I’m in the 27th minute of a one hour teleconference, with attendees from the US and Asia. “That” guy has forced discussion on slide #3 (of 26) for the past twenty minutes.

I’m ready to MDK “that” guy. Just as soon as I get funds authorization for the trip to Asia.

  1. Kim says:

    Not only is That Guy in every meeting I’ve ever been to, he’s also in every class I’ve ever been in. I pray someday I’m going to have the balls to tell him off.

  2. Taoist Biker says:

    The presenter needs to say “It seems that this particular point is a point of contention; let’s set that aside for now, plow through the rest, and either come back to this if we have time. If not, we can try to hash it out over email and then decide if we need to meet again.”

    Personally, one thing that has annoyed the SHIT out of me was this one woman at a conference with a registration fee of $400+ who not only knitted during every presentation that I saw her in, but SAT IN THE FRONT ROW and did so. And not just once, but every presentation, and I saw the same woman at several other conferences in a 2 or 3 year span and she did the same damned thing.

    I mean, c’mon. I know some knitters are nutso and just have to be doing it, but at LEAST sit unobtrusively in the back. Nope. Front and center. I would have paused in my talk and asked if I should talk more softly so as not to distract her. Sheesh. I wonder if her employer knew they spent probably $1000-1500 on registration, hotel, and airfare for her to catch up on Aunt Mary’s sweater vest.

  3. Heather says:

    Ugh…what a drag. No one likes That Guy. I hope I’m never That Guy in a meeting…I wonder if I have been and just don’t know it? 🙂 Anyway, I’m still fairly new where I work but I told our That Guy to “LET IT GO!” recently during a meeting where the President, two VP’s and the entire sales staff was present. Everyone was making the “oh jeez” faces when he would open his mouth but no one was saying anything to shut him up. Well, apparently that’s where my mild form of Tourette’s comes in handy.

    I hope you are not stuck on slide 3 for the entire teleconference!

    [TB] Knitting/gaming/reading material not related to the conference subject/texting/talking on the phone at a conference is just plain RUDE!

  4. Jen says:

    When in classes with Bobby, sometimes, HE IS THAT GUY.
    But I still love him.

  5. Laura says:

    Kim – All the other attendees will appreciate it when you do, trust me!

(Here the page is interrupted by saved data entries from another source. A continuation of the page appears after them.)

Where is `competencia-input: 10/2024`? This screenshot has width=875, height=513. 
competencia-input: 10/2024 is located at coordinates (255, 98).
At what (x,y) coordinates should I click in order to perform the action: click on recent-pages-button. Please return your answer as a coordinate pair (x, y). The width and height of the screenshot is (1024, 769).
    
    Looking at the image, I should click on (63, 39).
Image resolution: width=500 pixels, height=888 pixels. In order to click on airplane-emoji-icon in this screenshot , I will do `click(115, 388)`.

    TB – You’ve GOT to be kidding me. I’ve presented and taught classes enough that I’m jaded to that kind of behavior. I’ve told people to shut their laptops and stop working while I’m talking. I’ve requested people to, HI, stop snoring and open your eyes (I didn’t take it personally, even I was bored by what I had to present). I’ve asked for “one meeting” when too many side conversations started happening. So, yeah. If someone had the temerity to KNIT I’d take one of their needles and poke ’em with it.

    Heather – Will you come work with me, please? 😀 We did get beyond slide three, but we went twenty minutes over the alloted hour and never did get to the end. Le sigh.

    Jen – It’s doubtful that we’d be sitting in the same sessions, so I have no cause to grump at him.